Percayalah, Tuhan tidak akan memberi cobaan melampaui batasan manusia itu sendiri.
***
"AYAH!!!!"
"AYAHHH BANGUN AYAHHHH!!!"
"AYAHHHH!!!"
Suara Nara begitu menggema. Tubuh Tuan Hemansyah kini tengah terbaring di atas ranjang dengan oksigen yang terpasang di wajah dan alat-alat yang memenuhi tubuhnya. Nara semakin menggila ia tidak bisa mengontrol emosinya. Marah, takut, sedih menjadi satu.
"Non, tenang, Non." pinta Bi Inem sekali lagi. Bi Inem semakin mengeratkan pelukannya. Suara Nara seketika mengecil, tubuhnya melemas.
"Bi, Ayah, Bi."
"Iya, Non. Sabar Non. Tuan pasti kuat."
"Bii, Ayah. Nara takut, Bi."
"Tenang, Non. Ada Bi Inem di sini."
Hari itu, seolah pintu kesengsaraan terbuka lebar untuk Nara. Ia berada di ambang ketakutan dan juga kesedihan. Bayangan kesendirian seolah tergambar jelas. Ia tidak menginginkannya. Tidak apa, semuanya menghilang asal jangan Ayahnya. Beberapa kali ia memohon, berdoa dan berlutut seraya menangis tersedu tapi seolah percuma, Ayahnya tetap di dalam dengan mata tertutup enggan melihatnya.
"Ayah," pilu Nara.
Krett.
Pintu ruangan terbuka menampilkan sosok pemuda berjas putih dengan masker menutupi sebagian wajahnya. Nara bergegas berdiri, berlari dan mencengkram erat lengan dokter di depannya.

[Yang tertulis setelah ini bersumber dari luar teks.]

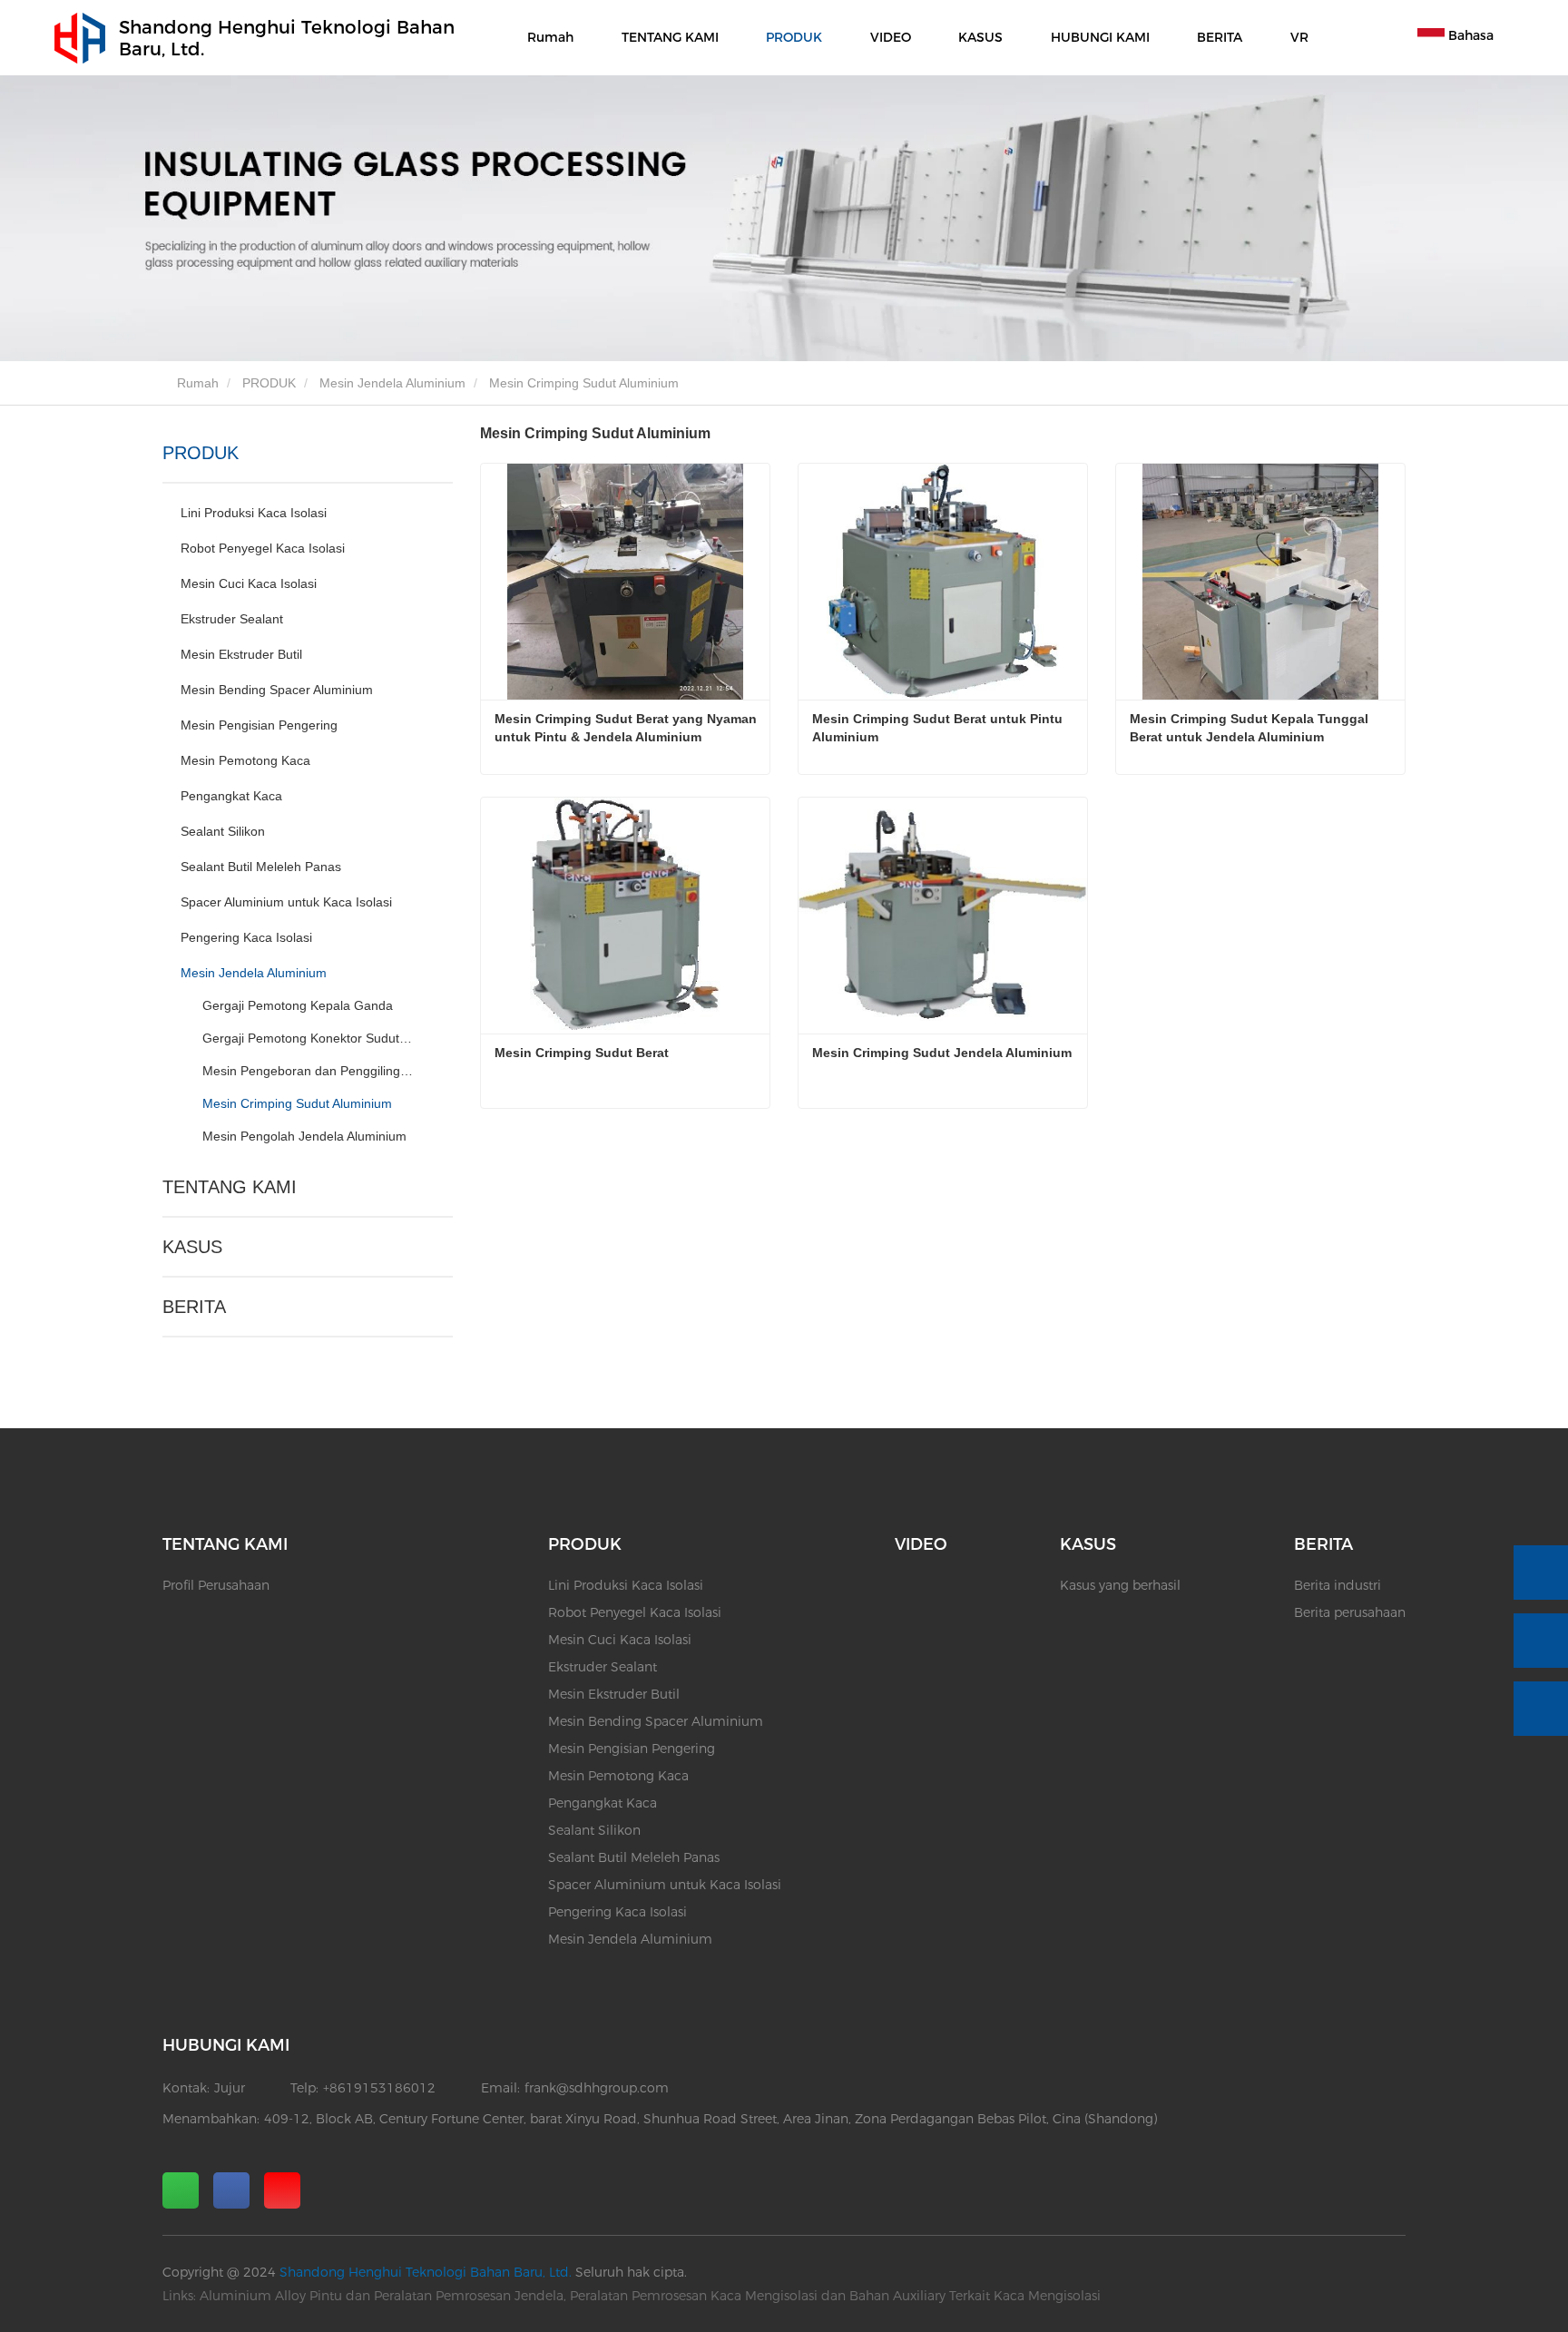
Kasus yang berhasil (1120, 1585)
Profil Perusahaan (216, 1585)
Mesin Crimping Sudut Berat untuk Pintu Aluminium (938, 727)
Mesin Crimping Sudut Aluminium (297, 1103)
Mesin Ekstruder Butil (241, 654)
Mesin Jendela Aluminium (392, 383)
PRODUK (269, 383)
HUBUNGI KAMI (1100, 37)
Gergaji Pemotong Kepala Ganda (297, 1005)
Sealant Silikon (223, 831)
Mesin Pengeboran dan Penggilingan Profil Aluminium (309, 1070)
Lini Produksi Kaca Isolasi (254, 512)
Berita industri (1337, 1585)
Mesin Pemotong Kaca (245, 760)
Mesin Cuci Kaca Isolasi (249, 583)
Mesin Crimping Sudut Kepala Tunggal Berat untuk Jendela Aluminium (1251, 727)
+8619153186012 (379, 2088)
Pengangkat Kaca (231, 796)
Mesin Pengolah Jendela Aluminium (304, 1136)
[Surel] (1541, 1640)
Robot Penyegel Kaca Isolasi (263, 548)
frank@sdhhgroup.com (596, 2088)
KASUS (192, 1247)
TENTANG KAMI (229, 1187)
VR (1299, 37)
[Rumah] (79, 38)
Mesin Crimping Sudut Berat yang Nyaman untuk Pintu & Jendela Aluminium (627, 727)
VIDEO (890, 37)
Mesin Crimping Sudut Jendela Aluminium (942, 1052)
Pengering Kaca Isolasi (246, 937)
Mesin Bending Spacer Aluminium (277, 689)
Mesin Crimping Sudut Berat (582, 1052)
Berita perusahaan (1350, 1612)
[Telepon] (1541, 1572)
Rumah (550, 37)
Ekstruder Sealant (232, 619)
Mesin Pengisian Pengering (259, 725)
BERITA (194, 1307)
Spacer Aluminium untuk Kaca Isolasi (286, 902)
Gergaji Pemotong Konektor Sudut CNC (309, 1038)
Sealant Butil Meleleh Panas (261, 866)
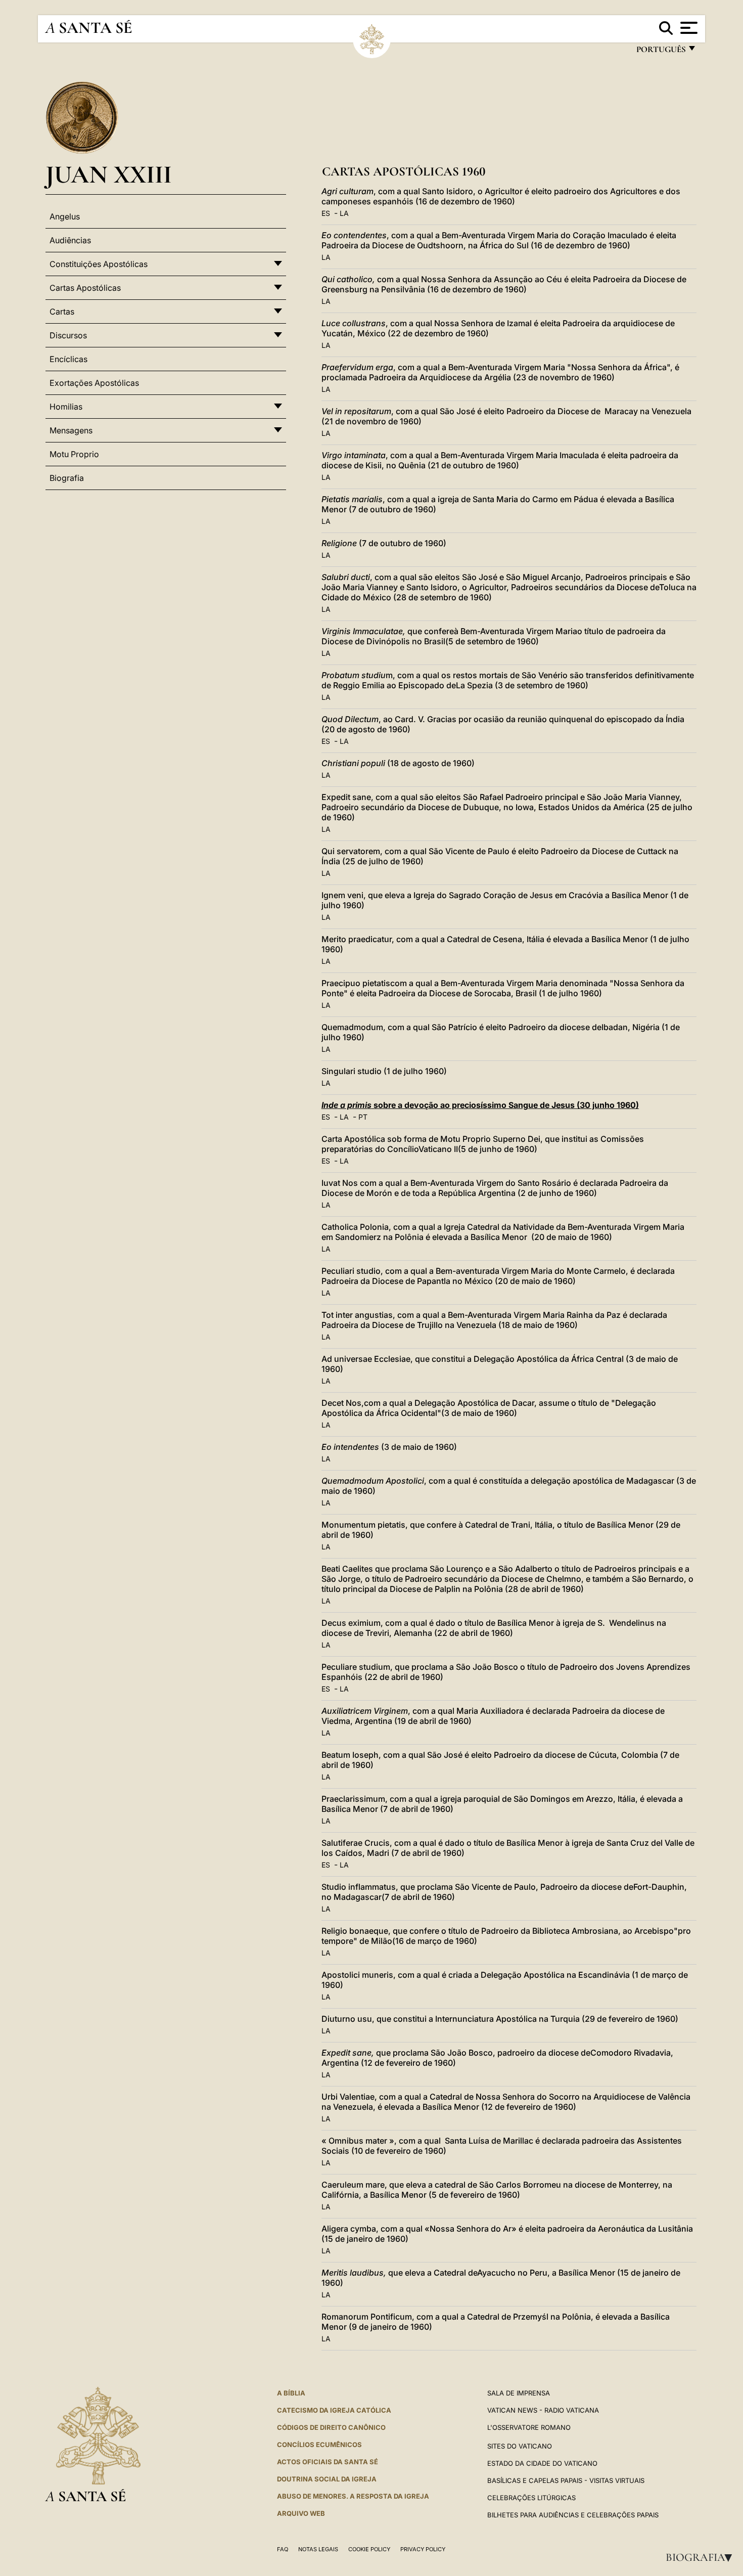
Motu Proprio (74, 454)
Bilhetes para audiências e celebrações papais (573, 2515)
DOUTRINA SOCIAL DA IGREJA (327, 2479)
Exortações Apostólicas (94, 383)
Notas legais (318, 2549)
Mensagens (71, 430)
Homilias (66, 407)
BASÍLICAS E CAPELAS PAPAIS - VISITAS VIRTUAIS (565, 2480)
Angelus (65, 216)
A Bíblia (291, 2393)
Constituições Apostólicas (99, 264)
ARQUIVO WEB (301, 2513)
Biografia (702, 2557)
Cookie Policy (369, 2549)
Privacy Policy (422, 2549)
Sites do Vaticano (519, 2446)
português (660, 52)
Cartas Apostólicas (85, 288)
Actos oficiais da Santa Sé (327, 2462)
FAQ (282, 2549)
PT (362, 1117)
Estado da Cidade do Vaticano (542, 2463)
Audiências (70, 240)
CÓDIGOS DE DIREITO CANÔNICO (331, 2427)
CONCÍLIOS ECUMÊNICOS (319, 2444)
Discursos (68, 335)
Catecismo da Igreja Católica (334, 2410)
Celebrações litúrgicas (531, 2498)
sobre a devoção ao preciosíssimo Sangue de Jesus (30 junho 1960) (480, 1105)
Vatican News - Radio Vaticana (543, 2410)
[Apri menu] (688, 27)
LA (344, 213)
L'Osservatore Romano (529, 2427)
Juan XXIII (108, 174)
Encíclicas (68, 359)
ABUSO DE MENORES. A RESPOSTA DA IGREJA (353, 2496)
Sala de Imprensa (518, 2393)
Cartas (62, 311)
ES (325, 213)
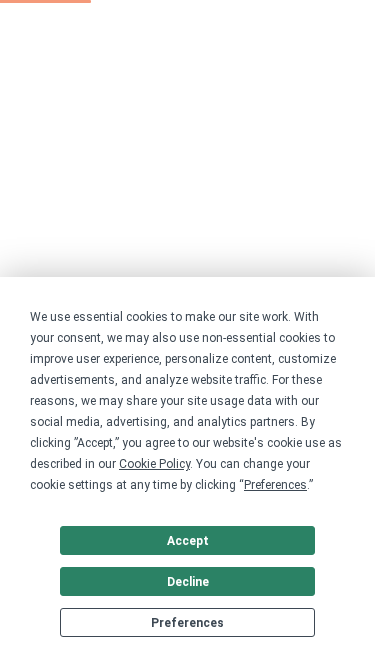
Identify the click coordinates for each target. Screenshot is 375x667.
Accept (188, 541)
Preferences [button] (275, 485)
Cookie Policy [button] (154, 464)
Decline (188, 582)
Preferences (187, 623)
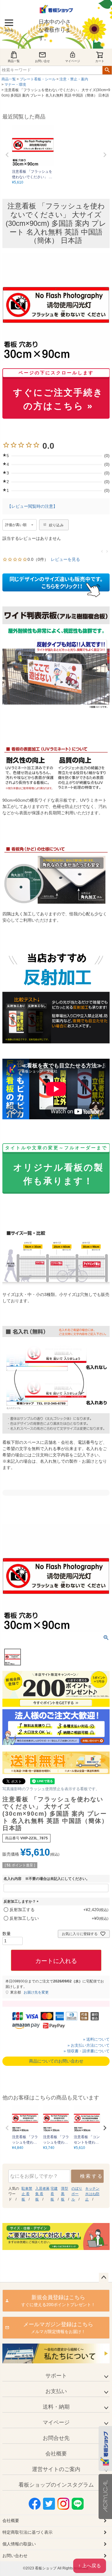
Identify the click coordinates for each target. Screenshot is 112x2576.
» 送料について (96, 2039)
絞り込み (56, 525)
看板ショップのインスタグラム (56, 2485)
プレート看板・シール (38, 79)
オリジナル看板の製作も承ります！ (56, 1166)
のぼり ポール (76, 2193)
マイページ (72, 61)
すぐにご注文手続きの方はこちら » (58, 391)
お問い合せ (42, 61)
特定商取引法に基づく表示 (27, 2532)
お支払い (56, 2391)
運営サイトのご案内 (56, 2469)
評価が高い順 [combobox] (16, 525)
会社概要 (56, 2454)
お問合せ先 (56, 2438)
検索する (91, 2176)
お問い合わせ (14, 2555)
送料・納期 (56, 2407)
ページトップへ (103, 2277)
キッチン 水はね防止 (92, 2193)
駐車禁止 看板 (27, 2193)
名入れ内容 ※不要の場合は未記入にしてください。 (47, 1879)
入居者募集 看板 (42, 2193)
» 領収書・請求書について (87, 2051)
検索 (107, 70)
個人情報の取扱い (19, 2544)
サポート (56, 2376)
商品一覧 (14, 61)
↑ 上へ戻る (89, 2565)
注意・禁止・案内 (73, 79)
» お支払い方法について (88, 2045)
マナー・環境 (15, 84)
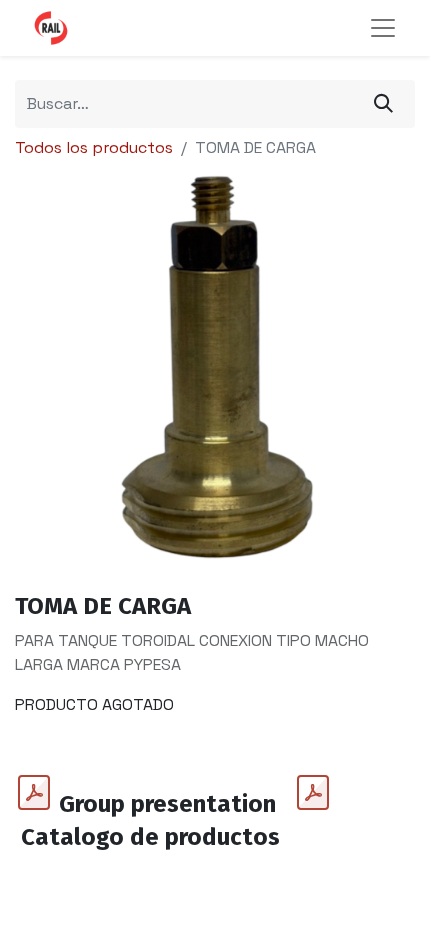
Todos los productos (94, 147)
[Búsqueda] (383, 104)
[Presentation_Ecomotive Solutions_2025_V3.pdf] (34, 793)
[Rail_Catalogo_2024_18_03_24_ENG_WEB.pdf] (313, 793)
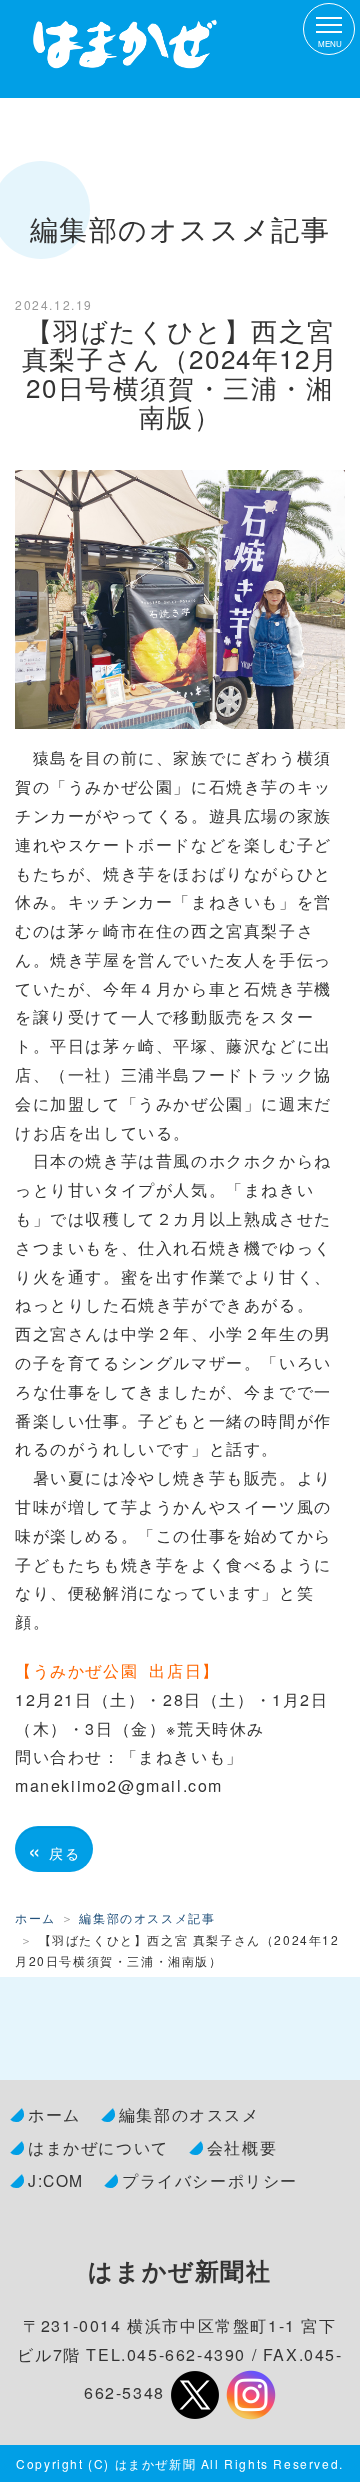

"Dokter, dokter bagaimana Ayah saya, Dok?"
Lelaki berjas putih itu hanya meghela napasnya. ia menggeleng sesaat dan menyentuh tangan Nara dan melepas dari lengannya, "Temui dia, kita harus segera mencari pendonor untuk jantungnya."
Deg!
Nara terdiam, matanya terpaku menatap iris kelabu yang juga menatapnya. Ia menggeleng mencoba tidak mempercayai ucapan itu. Ia mundur selangkah menatap ruang ayahnya dan berlari menerobos masuk meninggalkan Bi Inem di luar.
"AYAH!" Nara terbelalak. Ia menutup mulut dengan kedua tangan seraya berjalan lunglai, "A-ayah."
Jika dunia ini memang adil, mengapa ia harus merasakan sakit bertubi-tubi. Tidak cukup dikhianati dan kehilangan harapan dalam hal cinta. Mengapa Tuhan seolah menenggelamkannya di dasar yang paling jauh, melepas genggamannya dan melempar Nara ke lubang hitam tak kasat mata.
Benarkah Tuhan sekejam itu? Ataukah kita yang kejam karena melupakannya?
***
Nara semakin terisak. Ia menggenggam tangan besar itu, menciumnya seraya berdoa untuk kesembuhan Ayahnya.
"Tuhan, tidak apa jika kau memang ingin menghukumku. Tapi, bolehkah aku meminta jangan menghukumku melalui Ayah? Egois memang tapi, kehidupanku hanya untuk Ayahku. Ialah satu-satunya keluarga yang aku punya. Jangan terlalu keras padaku, kumohon, Tuhan."
Jemari besar itu bergerak. Nara bergegas menatap wajah ayahnya, menelisik mata yang kini bergerak gusar dan perlahan terbuka. Nara berseru, memencet tombol memanggil dokter. Ia tersenyum mengucap syukur beberapa kali dan mencium tangan sang Ayah.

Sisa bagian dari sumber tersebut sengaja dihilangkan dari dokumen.